_Aim of the task_
Translate this sentence from the news story below about the Golden State Killer case into Spanish: "Handcuffed to a wheelchair in orange jail scrubs, DeAngelo made his first court appearance Friday."

SACRAMENTO, Calif. — Investigators hunting down the so-called Golden State Killer used information from genetic websites last year that led to the wrong man, court records obtained Friday by The Associated Press showed.
An Oregon police officer working at the request of California investigators persuaded a judge to order a 73-year-old man in a nursing home to provide a DNA sample.
It’s not clear if officers collected the sample and ran further tests, but it was not the man arrested this week outside Sacramento in one of the state’s most notorious string of serial rapes and killings. The Oregon City man was unable to answer questions Friday about the case.
The case of mistaken identity was discovered as authorities hailed a novel use of DNA technology that led this week to the arrest of former police officer Joseph DeAngelo at his house outside Sacramento on murder charges. Critics of the investigative approach, however, warned it could jeopardize privacy rights.
DeAngelo’s suspected of being the sadistic attacker who killed 13 people and raped nearly 50 women during the 1970s and ’80s.
Handcuffed to a wheelchair in orange jail scrubs, DeAngelo made his first court appearance Friday. The 72-year-old looked dazed and spoke in a faint voice to acknowledge he was represented by a public defender. He did not enter a plea.
He has been charged with eight counts of murder, and additional charges are expected, authorities said.
“We have the law to suggest that he is innocent until he’s proven guilty and that’s what I’m going to ask everyone to remember,” DeAngelo’s public defender Diane Howard said outside court. “I feel like he’s been tried in the press already.”

_Supplied material_
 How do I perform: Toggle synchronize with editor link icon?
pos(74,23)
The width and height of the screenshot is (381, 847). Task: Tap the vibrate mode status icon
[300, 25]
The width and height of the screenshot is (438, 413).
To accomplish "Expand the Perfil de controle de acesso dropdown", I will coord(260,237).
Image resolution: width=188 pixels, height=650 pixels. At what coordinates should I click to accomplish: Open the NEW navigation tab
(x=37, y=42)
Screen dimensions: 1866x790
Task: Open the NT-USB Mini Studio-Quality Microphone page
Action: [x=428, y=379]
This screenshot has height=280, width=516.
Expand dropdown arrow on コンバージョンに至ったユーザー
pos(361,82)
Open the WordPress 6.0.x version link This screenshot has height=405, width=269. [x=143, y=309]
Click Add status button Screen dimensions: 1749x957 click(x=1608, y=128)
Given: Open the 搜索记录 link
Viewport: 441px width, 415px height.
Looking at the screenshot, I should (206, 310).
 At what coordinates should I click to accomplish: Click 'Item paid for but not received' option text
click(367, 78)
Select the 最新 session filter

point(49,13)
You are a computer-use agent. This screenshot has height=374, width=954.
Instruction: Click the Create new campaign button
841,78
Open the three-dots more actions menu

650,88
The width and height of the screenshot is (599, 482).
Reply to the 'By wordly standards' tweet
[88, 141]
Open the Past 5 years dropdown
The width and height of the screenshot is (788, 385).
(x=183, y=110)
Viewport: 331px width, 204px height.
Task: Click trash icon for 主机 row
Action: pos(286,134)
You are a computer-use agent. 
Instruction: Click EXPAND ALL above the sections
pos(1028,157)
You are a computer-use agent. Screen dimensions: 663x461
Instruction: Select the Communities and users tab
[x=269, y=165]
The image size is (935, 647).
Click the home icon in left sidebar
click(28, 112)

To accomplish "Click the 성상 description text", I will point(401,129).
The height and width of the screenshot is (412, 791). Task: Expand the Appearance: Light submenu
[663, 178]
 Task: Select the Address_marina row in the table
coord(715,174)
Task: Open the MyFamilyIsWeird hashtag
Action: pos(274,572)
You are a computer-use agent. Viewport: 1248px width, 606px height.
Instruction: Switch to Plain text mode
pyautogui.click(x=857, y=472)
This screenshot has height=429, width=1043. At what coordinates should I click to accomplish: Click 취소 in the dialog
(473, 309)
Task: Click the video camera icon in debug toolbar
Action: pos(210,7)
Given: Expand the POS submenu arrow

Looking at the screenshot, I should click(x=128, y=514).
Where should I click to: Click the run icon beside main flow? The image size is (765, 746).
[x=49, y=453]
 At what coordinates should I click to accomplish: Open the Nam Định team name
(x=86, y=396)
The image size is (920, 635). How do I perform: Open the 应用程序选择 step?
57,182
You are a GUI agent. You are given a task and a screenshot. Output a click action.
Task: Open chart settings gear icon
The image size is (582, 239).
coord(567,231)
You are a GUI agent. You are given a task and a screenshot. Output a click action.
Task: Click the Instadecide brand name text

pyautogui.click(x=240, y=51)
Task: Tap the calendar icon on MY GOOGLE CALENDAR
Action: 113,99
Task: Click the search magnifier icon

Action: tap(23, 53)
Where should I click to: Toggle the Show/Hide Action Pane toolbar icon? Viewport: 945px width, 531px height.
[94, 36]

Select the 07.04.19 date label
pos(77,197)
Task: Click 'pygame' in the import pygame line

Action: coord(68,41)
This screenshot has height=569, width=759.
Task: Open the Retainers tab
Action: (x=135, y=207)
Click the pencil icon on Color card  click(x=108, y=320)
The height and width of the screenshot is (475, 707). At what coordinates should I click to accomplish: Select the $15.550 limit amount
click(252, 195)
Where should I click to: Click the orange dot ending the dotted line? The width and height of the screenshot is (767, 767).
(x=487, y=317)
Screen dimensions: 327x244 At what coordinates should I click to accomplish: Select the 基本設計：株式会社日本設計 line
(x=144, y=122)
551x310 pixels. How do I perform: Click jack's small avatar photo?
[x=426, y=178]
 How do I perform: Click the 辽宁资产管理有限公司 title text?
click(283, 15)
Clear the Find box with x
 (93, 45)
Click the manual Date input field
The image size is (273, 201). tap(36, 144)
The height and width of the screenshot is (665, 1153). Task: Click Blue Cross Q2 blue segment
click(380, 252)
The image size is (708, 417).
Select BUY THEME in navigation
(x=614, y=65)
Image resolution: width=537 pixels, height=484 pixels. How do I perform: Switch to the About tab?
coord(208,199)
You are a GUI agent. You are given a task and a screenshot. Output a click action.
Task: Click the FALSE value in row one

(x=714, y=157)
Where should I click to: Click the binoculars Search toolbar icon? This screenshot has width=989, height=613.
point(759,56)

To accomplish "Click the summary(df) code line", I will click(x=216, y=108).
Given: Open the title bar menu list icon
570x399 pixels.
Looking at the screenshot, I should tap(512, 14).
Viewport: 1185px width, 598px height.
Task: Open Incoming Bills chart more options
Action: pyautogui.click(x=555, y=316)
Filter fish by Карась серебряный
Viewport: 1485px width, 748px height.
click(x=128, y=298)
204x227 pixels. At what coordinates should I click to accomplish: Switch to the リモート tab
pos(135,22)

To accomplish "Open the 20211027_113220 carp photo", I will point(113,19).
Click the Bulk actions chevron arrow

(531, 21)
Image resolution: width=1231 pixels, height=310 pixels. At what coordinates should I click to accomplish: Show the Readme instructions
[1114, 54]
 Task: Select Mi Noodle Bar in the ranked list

_Task output_
Esposado a una silla de ruedas y vestido con el uniforme naranja de la cárcel, DeAngelo compareció por primera vez ante el tribunal el viernes.